* Posts by BlueCollarCritic

10 publicly visible posts • joined 29 Jul 2010

Microsoft security tools questioned for treating employees as threats

BlueCollarCritic

Re: Bosses and 'mangle-ment'

A lot of that has to do with the size of the business and, as an anonymous user mentioned, if those in upper management worked their way into those positions or if they were hired into them often right out of some ivy league school. If they started from below then they usually have the respect of others and are not as arrogant as those hired directly into these positions. What kills me is that most businesses don't want unions anywhere near the place and yet they do things that foster the necessary environment for unions to start. I've worked at everything form a 1 man operation (I was the only staff) to an international company with 10's of thousands of employees and the best place I worked at was one where the owner knew everyone's name. He treated all with respect and didn't try to play cheapskate when it came to salary or bonuses. If we had a tough year he also didn't lay off a few just so he could keep his own salary or that of his executive staff. %99 of the employees that worked for him would have gone the extra mile and often did because they respected the man whop treated them with respect.

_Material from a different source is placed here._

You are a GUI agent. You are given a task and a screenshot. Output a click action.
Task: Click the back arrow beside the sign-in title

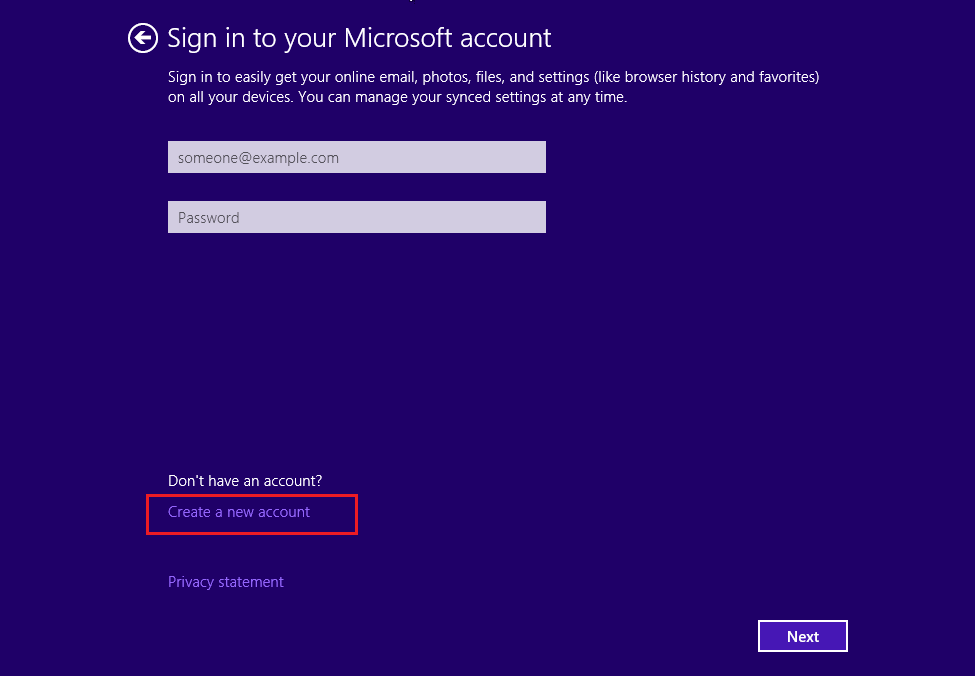[143, 39]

A great saying I read is that businesses seem to forget that for most of human history, employees survived without employers as most were effectively independent laborer or trades/craftsmen. Unless your business is a 1 person operation you can't exist without employees so it's really in the best interest of a business owner to treat their staff the way they want the staff to treat them and not as if they are potential thieves. If it weren't for how our system of governance has allowed crony Capitalism to replace the true free market, real Capitalism, these kinds of companies would have been replaced with better competitors. Since with enough $$ a large company can buy regulations and or legislation to protect them from competition they are allowed to grow in an inorganic way and the upper mgt can treat employees with disregard.

BlueCollarCritic

Re: Balancing act

HR (Human Resources) is NOT there for the employees but the employer. That doesn't mean HR won't be of assistance to an employee but only when it's in teh interest of the employer.

BlueCollarCritic

Re: Mmmmm...

Smart man. Once you cave to blackmail you're forever a victim of more of it.

BlueCollarCritic

In todays world I find it humorous that The Register would label as a coward someone wiling to speak this honestly about the problem. Is it a wonder they might want to be anonymous to avoid backlash from companies that engage in these kinds of unethical acts on their employees?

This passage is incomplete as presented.